In fact, I believe these labels — far from being grave insults — began life as euphemisms. That is: terms like ‘racism’ and ‘sexism’ (and so on) allowed advocates for racial and gender equality (and so on) to talk about the people opposed to those goals in words polite enough for civil discourse. And for a while, perhaps, that worked. But, again: look at the world we live in, and tell me ‘racism’ — and so on — is doing any work.

These words hid other words too ugly for public debate: hatred, ignorance, fear, and so on. Liberal advocates worried those words might provoke negative reactions — which would probably look a lot like right now, despite our best efforts.

Of the ugly words, I believe fear most explains our current circumstances. Or rather — what a person does when he is afraid most explains our current circumstances.

I have no problem with fear: it is okay to be afraid. It is normal and healthy to be afraid, sometimes. A person, as far as I am concerned, might tremble in fear, scream in fear, whimper and piss his pants in fear and yet not be morally suspect.

But the moment that person allows his fear to harm someone else, he becomes a coward. Cowardice is always morally suspect. And I think it is excessively deferential to flatter as ‘racism’ (and so on) what is only rank cowardice.

We can use ‘coward’ to point out how much morally repugnant behavior on the right is driven by fear, while avoiding counter-claims of political correctness. But to be effective, use of the term must describe concrete instances of cowardice. For example:

  • It is cowardice to fear brown people so much that your only consolation is a brutal policy of deportation and/or an impossible fantasy wall.
  • It is cowardice to fear black people so much that the statement ‘Black Lives Matter’ drives you to profanity- and epithet-laden tirades against strangers.
  • It is cowardice to fear Muslims so much that you can’t accept as neighbors a family in flight from the awful violence in the Middle East.
  • It is cowardice to fear trans people so much that you would force them to use the wrong bathroom.
  • It is cowardice to fear your own mortality so much that you would deny healthcare to other people who desperately need it.
  • It is cowardice to fear for your position so much that you deny others their equal and full participation in civic and social life.

To some degree it is unfair to blame people in this country for being afraid. We have been fed a steady diet of fear for fifteen years, so much that fear — far more than any virtue — has become our national habit. (Forget kneeling — I don’t understand how anybody finishes The Star Spangled Banner with a straight face.)

The fact that fear is our prime factor does not excuse gross cowardice. Plenty of people rise above fear, resisting it with courage and hope and faith. So I am disinclined to charity towards anyone so weak in his beliefs that he will not also resist — and still less towards him who feeds his fear a steady diet of hate and paranoia. These people are cowards because they choose their fear over others’ well-being. They choose to be cowards. Let us not promote them to ‘racist’ (and so on).

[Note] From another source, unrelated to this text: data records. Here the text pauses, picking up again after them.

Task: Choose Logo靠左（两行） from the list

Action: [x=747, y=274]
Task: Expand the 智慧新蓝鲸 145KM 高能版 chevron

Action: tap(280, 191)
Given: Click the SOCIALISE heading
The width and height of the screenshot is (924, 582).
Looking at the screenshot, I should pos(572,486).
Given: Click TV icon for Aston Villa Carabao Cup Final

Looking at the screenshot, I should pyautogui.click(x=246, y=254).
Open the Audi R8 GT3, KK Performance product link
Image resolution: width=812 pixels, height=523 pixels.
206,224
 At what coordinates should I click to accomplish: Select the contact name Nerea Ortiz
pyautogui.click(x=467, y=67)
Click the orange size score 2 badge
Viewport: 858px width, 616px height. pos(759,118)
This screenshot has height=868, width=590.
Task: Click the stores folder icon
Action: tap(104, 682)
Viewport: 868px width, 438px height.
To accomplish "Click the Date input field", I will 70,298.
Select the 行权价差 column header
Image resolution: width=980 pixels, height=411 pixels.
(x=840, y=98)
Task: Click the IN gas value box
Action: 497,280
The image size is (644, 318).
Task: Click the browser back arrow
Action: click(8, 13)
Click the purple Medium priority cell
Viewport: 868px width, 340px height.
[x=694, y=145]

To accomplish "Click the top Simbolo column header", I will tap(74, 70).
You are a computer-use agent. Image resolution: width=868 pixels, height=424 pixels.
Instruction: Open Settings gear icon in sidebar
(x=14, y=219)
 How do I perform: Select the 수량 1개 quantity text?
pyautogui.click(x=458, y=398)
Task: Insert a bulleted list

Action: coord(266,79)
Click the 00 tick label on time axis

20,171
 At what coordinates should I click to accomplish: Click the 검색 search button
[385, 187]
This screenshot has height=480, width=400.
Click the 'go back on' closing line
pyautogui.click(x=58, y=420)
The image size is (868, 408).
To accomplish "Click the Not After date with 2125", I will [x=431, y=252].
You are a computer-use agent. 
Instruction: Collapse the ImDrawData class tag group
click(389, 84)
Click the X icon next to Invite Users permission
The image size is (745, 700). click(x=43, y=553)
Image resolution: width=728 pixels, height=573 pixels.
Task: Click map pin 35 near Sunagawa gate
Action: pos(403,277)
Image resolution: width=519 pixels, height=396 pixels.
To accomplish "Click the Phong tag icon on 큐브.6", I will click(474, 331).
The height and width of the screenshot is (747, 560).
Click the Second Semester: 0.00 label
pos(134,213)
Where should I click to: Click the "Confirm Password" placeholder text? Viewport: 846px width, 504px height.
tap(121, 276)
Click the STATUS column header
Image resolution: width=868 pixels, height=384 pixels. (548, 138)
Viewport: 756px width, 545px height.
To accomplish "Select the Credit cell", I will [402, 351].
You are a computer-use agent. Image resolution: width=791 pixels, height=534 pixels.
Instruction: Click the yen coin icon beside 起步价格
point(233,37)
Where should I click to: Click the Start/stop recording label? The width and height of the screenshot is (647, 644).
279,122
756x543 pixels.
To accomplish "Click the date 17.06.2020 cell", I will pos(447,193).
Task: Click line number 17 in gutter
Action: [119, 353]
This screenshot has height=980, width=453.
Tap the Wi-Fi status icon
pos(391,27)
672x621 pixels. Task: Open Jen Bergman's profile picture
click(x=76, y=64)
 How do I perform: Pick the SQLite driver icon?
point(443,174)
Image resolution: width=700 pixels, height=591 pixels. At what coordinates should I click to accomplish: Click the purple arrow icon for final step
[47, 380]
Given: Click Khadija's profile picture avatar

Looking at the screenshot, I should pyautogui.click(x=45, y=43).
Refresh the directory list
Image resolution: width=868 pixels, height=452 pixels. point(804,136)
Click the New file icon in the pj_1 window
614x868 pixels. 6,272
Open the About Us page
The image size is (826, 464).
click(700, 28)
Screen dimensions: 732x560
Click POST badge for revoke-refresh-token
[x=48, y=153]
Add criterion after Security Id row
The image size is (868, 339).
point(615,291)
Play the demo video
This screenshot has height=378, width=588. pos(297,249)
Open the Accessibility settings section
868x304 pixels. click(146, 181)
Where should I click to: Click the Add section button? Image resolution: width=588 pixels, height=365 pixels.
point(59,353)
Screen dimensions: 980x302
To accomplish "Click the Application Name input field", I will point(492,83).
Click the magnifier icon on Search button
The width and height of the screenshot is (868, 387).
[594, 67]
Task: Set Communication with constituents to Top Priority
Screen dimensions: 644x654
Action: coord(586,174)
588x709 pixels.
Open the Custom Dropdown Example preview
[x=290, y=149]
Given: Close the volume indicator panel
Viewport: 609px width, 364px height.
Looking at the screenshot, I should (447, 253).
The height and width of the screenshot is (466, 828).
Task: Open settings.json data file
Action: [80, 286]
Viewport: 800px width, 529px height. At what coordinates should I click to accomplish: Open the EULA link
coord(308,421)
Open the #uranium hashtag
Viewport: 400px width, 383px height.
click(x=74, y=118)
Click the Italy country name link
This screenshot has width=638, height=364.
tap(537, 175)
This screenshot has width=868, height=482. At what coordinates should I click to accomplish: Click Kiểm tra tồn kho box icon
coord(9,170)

While the racist may not find ‘racist’ meaningful, he almost certainly finds ‘coward’ meaningful. The sexist may cite some ancient stupidity, or the Islamophobe may point to tragedies real or imagined, and thus each acquit himself of the charge to his own satisfaction — but they cannot so easily excuse cowardice. Why should we then let them off the hook?

It is healthy, I think, that people on the left have a reflexive aversion to calling these people cowards. I share that aversion, and I do not make this suggestion lightly. I too wish for a time when polite language was vital to public debate. But now our politeness is derided as weakness, and the terms we might use to curb bigots instead seem to embolden them.

At this point, bracing honesty may be our only real recourse left. They do not care that they are racists, sexists, and so on — but I think we can make them care that they are cowards.